9) Pengelolaan kawasan lindung lintas negara belum terintegrasi dalam program kerja sama bilateral antara kedua negara, misalnya keberadaan Taman Nasional Kayan Mentarang yang terletak di Kabupaten Malinau dan Nunukan, di sebelah Utara Kalimantan Timur, sepanjang perbatasan dengan Sabah Malaysia, seluas 1,35 juta hektare. Taman ini merupakan habitat lebih dari 70 spesies mamalia, 315 spesies unggas dan ratusan spesies lainnya 10) Kemampuan diplomasi yang lemah dari delegasi Indonesia sering
dimanfaatkan oleh negara lain, misalnya Malaysia. Dimungkinkan adanya taktik coba-coba dari Malaysia untuk mencari kelengahan Indonesia. Taktik ini pernah dicoba dalam mengklaim pulau Ligitan dan Sipadan dan akhirnya sangat berhasil. Berdasarkan realita, setiap ada sengketa dengan Indonesia, Malaysia pasti akan menawarkan solusi ke Mahkamah Internasional karena Malaysia mengetahui diplomasi Indonesia lemah. Untuk itu, selain perlu memiliki lembaga yang kredibel mengenai batas wilayahnya dengan negara lain, diperlukan penguatan kapasitas SDM baik secara fisik maupun mental untuk menjaga keutuhan NKRI.

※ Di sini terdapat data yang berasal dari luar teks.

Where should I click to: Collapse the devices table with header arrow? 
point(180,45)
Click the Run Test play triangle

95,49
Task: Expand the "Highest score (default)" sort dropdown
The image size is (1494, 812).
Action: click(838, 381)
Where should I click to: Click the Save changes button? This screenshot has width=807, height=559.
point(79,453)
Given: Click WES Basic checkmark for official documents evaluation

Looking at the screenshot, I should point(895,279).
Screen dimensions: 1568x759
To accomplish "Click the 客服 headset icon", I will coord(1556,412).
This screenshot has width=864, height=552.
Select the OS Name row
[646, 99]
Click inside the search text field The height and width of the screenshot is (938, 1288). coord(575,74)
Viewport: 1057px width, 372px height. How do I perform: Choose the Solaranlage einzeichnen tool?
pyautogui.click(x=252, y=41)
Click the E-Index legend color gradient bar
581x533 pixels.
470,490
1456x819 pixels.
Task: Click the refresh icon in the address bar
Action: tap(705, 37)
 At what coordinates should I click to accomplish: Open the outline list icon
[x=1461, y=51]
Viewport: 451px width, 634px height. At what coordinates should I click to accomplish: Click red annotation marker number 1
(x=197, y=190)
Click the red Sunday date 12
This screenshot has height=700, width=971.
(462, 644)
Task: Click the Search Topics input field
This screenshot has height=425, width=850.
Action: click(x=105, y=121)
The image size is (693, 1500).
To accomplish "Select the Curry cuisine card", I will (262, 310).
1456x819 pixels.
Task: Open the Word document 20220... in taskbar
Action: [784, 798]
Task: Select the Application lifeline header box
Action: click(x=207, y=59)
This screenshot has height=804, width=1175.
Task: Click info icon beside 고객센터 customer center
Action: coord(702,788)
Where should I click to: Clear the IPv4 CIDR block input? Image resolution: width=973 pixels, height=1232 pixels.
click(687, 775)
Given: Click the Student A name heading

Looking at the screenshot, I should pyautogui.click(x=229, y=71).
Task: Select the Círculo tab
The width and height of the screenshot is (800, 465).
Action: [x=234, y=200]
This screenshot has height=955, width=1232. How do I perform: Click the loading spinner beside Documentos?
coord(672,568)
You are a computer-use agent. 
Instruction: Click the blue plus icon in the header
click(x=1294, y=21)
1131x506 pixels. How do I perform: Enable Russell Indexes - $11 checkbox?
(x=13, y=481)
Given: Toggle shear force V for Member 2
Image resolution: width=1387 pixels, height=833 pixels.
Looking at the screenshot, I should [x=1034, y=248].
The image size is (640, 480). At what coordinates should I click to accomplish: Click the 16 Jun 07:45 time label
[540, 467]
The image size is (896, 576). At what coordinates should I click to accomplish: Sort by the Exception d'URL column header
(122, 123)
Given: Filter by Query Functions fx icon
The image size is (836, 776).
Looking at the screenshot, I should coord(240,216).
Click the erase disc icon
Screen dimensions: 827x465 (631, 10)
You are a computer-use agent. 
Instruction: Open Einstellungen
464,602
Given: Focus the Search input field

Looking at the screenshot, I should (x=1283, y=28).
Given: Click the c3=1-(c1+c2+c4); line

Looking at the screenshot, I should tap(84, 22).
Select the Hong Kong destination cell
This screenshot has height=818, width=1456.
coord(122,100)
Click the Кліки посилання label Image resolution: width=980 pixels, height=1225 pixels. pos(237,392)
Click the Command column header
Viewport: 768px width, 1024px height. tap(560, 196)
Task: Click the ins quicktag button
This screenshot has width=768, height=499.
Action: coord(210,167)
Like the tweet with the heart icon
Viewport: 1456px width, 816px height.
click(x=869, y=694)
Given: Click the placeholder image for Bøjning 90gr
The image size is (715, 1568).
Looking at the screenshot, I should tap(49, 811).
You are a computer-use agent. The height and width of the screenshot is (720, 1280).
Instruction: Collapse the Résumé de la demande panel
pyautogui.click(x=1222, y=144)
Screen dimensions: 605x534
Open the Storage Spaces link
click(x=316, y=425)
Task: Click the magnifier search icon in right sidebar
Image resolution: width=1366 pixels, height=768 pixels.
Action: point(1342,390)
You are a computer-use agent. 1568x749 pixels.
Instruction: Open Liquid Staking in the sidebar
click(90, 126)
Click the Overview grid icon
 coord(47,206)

3.2. ISU STRATEGIS PEMBANGUNAN KAWASAN PERBATASAN
Kawasan perbatasan memiliki potensi sumber daya alam yang cukup besar, serta merupakan wilayah yang sangat strategis bagi pertahanan dan keamanan negara. Namun demikian, pembangunan di beberapa wilayah masih tertinggal dibandingkan dengan pembangunan di negara tetangga seperti Malaysia.
Hal tersebut di atas menyebabkan terjadinya kesenjangan sosial ekonomi masyarakat yang tinggal di kawasan perbatasan dibandingkan dengan kondisi sosial ekonomi masyarakat negara tetangga. Kondisi tersebut berimplikasi terhadap masyarakat perbatasan yang lebih berorientasi ke negara tetangga sehingga tingkat ketergantungan terhadap negara tetangga sangat tinggi. Kondisi seperti tersebut mempunyai dampak yang merugikan bagi negara, karena akan menimbulkan berbagai kegiatan yang illegal, pengeksploitasian SDA tak terkendali.